◆ REQUIRED WORK:
For the records below, please print exactly and only the lines from the one with "Screen dimensions: 503x312" down to the one with "Screen dimensions: 239x161", both ends included, omitting the pictures.
---- INPUT FOR THIS TASK
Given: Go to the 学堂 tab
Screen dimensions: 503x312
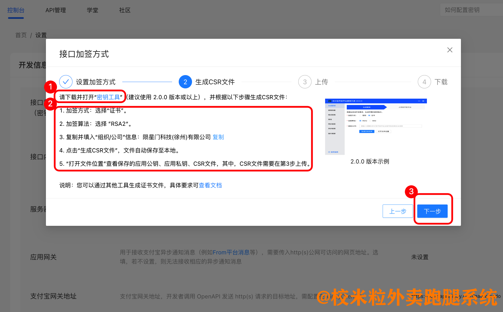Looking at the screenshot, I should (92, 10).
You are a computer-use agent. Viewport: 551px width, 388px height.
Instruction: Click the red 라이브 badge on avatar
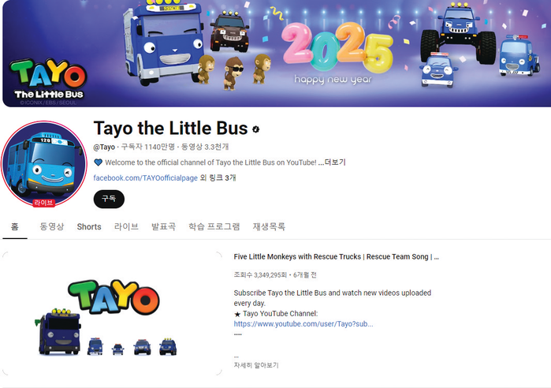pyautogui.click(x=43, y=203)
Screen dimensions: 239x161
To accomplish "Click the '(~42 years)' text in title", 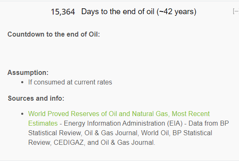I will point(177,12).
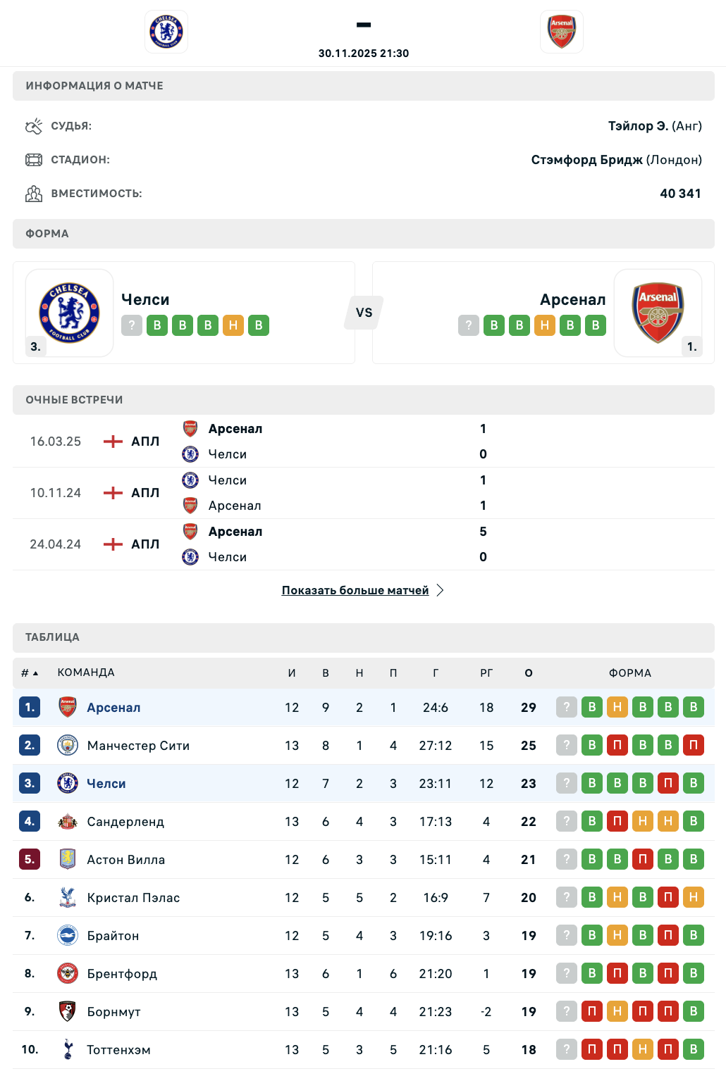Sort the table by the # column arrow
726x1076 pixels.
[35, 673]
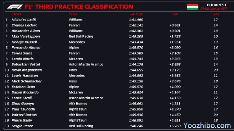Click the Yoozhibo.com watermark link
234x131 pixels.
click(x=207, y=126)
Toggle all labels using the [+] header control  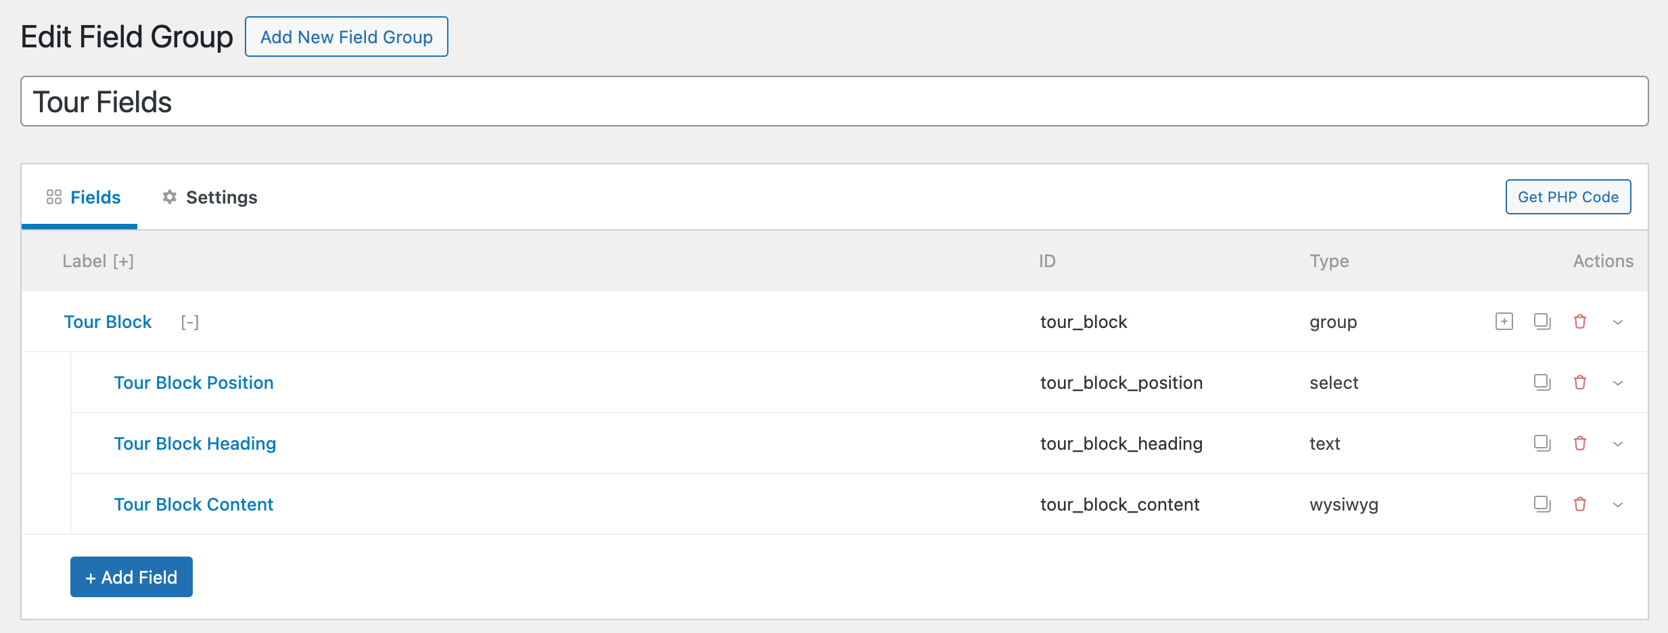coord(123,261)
--------
◆ RESULT OF THIS EXERCISE:
Screen dimensions: 503x312
Looking at the screenshot, I should (92, 10).
You are a computer-use agent. Viewport: 551px width, 388px height.
Instruction: Click the red 라이브 badge on avatar
pyautogui.click(x=43, y=203)
Screen dimensions: 239x161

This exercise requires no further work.